Material for the task
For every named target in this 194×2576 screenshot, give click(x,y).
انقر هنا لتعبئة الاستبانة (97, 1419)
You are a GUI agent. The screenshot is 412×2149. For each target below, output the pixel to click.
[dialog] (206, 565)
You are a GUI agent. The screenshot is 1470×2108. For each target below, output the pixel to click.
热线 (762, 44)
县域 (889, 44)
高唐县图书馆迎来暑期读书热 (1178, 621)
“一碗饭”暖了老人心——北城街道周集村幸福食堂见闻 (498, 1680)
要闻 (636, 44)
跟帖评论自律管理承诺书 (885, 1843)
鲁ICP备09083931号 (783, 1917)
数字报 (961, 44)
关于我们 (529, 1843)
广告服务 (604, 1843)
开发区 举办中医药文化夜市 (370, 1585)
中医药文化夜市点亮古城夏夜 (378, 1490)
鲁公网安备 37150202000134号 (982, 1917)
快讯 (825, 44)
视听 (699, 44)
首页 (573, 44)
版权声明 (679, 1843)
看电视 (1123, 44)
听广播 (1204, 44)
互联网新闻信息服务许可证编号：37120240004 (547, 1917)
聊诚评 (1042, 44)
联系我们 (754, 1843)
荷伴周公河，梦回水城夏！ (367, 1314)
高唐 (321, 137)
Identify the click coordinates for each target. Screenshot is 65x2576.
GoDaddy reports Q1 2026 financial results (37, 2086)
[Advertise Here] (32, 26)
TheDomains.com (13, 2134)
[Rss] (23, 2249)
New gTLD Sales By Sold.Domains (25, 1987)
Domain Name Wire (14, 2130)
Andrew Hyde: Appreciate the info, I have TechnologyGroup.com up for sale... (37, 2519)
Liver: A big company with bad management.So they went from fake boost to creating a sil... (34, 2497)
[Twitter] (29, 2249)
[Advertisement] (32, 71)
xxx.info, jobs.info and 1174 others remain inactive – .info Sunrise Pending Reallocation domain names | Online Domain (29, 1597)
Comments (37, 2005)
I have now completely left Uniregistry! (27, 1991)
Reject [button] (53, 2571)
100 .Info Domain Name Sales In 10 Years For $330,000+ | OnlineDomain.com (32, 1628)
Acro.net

Task statement
Go through the records above and retype each one exactly.

Output for this exercise
For every named target in this 194×2576 screenshot, give click(x,y).
انقر هنا لتعبئة الاستبانة (97, 1419)
You are a GUI agent. The screenshot is 412×2149. For each target below, output the pixel to click.
[dialog] (206, 565)
You are a GUI agent. The screenshot is 1470×2108. For each target below, output the pixel to click.
热线 (762, 44)
县域 (889, 44)
高唐县图书馆迎来暑期读书热 (1178, 621)
“一碗饭”暖了老人心——北城街道周集村幸福食堂见闻 (498, 1680)
要闻 (636, 44)
跟帖评论自律管理承诺书 (885, 1843)
鲁ICP备09083931号 (783, 1917)
数字报 (961, 44)
关于我们 (529, 1843)
广告服务 (604, 1843)
开发区 举办中医药文化夜市 (370, 1585)
中医药文化夜市点亮古城夏夜 (378, 1490)
鲁公网安备 37150202000134号 (982, 1917)
快讯 (825, 44)
视听 (699, 44)
首页 (573, 44)
版权声明 (679, 1843)
看电视 (1123, 44)
听广播 (1204, 44)
互联网新闻信息服务许可证编号：37120240004 (547, 1917)
聊诚评 (1042, 44)
联系我们 (754, 1843)
荷伴周公河，梦回水城夏！ (367, 1314)
高唐 (321, 137)
Identify the click coordinates for each target. Screenshot is 65x2576.
GoDaddy reports Q1 2026 financial results (37, 2086)
[Advertise Here] (32, 26)
TheDomains.com (13, 2134)
[Rss] (23, 2249)
New gTLD Sales By Sold.Domains (25, 1987)
Domain Name Wire (14, 2130)
Andrew Hyde: Appreciate the info, I have TechnologyGroup.com up for sale... (37, 2519)
Liver: A big company with bad management.So they went from fake boost to creating a sil... (34, 2497)
[Twitter] (29, 2249)
[Advertisement] (32, 71)
xxx.info, jobs.info and 1174 others remain inactive – .info Sunrise Pending Reallocation domain names | Online Domain (29, 1597)
Comments (37, 2005)
I have now completely left Uniregistry! (27, 1991)
Reject [button] (53, 2571)
100 .Info Domain Name Sales In 10 Years For $330,000+ | OnlineDomain.com (32, 1628)
Acro.net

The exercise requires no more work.